**Records shown:**
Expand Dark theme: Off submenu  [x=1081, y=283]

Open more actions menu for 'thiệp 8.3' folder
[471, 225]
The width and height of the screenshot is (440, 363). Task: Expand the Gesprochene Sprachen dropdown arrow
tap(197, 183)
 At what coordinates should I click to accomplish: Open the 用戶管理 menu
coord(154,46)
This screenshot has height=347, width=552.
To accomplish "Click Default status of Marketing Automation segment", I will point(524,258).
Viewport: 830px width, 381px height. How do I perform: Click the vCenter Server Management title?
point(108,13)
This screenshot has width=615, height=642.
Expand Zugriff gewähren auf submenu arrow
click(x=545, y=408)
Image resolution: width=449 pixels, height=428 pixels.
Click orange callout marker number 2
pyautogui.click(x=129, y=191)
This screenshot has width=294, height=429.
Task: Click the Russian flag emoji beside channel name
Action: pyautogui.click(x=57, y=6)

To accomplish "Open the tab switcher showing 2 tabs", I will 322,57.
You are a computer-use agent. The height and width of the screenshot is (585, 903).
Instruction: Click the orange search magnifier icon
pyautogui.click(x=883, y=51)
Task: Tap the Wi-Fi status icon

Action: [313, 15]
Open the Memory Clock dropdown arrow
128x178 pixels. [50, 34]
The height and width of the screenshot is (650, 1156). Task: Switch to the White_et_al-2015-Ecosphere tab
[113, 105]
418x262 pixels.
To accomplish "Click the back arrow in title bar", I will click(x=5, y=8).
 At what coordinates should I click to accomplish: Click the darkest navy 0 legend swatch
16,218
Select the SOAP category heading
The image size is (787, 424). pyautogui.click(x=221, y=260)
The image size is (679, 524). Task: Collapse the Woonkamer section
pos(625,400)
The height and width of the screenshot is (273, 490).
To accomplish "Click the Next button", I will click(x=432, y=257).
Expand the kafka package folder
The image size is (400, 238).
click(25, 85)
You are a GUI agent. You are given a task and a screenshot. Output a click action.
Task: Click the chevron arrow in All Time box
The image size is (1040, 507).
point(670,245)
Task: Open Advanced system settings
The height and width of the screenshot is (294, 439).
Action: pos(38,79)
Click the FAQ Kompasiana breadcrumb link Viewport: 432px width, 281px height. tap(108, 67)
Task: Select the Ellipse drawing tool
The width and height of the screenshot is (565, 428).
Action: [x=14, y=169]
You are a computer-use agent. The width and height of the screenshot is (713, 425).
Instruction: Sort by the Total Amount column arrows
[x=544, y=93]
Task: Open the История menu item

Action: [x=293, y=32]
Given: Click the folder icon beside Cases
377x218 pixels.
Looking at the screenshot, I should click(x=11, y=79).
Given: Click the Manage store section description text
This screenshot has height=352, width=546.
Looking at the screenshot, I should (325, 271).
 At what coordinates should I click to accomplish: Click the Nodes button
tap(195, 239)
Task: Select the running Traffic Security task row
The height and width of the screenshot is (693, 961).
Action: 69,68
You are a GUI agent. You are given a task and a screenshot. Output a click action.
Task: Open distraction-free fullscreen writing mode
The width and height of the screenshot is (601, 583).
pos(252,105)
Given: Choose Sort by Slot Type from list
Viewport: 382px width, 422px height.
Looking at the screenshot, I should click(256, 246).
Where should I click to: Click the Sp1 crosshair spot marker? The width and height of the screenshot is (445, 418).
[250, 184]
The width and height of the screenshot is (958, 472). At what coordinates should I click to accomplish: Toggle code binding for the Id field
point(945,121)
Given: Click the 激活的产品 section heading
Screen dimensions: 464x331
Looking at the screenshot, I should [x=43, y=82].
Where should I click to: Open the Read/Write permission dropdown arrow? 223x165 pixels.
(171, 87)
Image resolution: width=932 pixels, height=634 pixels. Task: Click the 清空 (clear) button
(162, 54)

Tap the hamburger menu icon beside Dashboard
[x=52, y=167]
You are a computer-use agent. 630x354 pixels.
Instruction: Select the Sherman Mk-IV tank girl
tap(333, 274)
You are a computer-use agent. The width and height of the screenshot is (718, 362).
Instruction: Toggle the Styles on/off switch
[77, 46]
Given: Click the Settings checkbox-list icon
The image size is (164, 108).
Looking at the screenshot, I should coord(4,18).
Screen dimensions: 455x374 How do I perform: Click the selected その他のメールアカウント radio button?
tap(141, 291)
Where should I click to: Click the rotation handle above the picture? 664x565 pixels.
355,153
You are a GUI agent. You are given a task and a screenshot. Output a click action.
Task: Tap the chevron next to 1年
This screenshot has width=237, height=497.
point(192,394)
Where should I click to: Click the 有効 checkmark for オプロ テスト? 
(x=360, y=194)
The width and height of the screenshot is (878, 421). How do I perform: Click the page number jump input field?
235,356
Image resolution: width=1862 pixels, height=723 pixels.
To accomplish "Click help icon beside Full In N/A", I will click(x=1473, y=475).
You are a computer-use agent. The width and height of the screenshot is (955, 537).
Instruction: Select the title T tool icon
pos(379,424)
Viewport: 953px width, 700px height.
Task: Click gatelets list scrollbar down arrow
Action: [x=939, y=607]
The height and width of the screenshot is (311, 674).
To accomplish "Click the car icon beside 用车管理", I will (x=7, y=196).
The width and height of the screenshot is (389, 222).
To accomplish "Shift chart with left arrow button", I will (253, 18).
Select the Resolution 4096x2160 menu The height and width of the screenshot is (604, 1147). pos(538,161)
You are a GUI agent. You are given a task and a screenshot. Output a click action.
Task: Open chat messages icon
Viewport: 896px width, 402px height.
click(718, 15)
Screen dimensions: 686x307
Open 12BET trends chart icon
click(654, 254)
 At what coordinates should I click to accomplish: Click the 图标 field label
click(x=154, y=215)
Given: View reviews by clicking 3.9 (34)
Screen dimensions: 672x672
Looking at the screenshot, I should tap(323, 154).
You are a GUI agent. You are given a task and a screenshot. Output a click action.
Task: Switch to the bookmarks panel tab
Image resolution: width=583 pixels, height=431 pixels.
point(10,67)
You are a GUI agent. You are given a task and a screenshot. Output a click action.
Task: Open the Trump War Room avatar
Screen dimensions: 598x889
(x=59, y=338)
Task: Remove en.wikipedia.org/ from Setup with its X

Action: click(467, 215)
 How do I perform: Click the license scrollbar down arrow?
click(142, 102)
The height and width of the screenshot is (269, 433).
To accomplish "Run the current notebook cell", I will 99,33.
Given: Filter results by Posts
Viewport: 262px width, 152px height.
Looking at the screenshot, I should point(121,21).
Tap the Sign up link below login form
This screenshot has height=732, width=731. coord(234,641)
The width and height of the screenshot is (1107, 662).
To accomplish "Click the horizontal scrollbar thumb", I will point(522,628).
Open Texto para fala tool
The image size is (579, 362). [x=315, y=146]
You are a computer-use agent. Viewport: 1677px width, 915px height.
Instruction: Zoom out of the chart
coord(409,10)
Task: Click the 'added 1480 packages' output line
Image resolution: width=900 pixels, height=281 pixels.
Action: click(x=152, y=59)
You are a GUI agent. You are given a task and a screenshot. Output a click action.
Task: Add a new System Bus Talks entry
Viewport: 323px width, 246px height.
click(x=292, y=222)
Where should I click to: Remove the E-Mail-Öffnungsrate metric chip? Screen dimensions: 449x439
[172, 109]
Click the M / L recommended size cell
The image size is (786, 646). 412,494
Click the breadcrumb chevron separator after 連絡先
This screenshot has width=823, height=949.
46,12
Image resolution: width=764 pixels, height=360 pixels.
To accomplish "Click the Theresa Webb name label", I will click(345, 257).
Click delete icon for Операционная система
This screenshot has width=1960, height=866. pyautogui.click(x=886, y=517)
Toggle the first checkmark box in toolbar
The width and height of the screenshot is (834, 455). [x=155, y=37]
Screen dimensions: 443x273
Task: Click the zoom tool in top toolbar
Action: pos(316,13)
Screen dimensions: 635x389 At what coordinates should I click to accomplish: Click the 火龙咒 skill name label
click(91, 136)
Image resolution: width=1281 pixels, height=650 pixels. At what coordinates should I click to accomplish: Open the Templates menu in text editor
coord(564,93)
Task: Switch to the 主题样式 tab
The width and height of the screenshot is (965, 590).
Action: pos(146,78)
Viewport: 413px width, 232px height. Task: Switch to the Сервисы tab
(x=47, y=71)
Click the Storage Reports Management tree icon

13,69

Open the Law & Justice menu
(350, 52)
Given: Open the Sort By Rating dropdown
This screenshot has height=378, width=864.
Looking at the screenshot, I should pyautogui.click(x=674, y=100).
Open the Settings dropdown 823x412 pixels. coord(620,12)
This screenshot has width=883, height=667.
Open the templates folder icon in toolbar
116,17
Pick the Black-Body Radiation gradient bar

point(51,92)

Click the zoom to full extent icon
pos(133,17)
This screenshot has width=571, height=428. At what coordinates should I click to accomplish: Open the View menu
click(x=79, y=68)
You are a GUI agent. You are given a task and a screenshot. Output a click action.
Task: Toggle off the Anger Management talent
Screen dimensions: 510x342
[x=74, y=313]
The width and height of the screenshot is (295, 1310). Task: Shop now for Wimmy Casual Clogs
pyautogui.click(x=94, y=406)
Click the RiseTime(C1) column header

**Your assignment:**
Transcribe the records above exactly, but only from the line that contains "This screenshot has width=571, height=428." through their final line, inclusive.

**Answer for this exercise:**
This screenshot has width=571, height=428. At what coordinates should I click to accomplish: Open the View menu
click(x=79, y=68)
You are a GUI agent. You are given a task and a screenshot. Output a click action.
Task: Toggle off the Anger Management talent
Screen dimensions: 510x342
[x=74, y=313]
The width and height of the screenshot is (295, 1310). Task: Shop now for Wimmy Casual Clogs
pyautogui.click(x=94, y=406)
Click the RiseTime(C1) column header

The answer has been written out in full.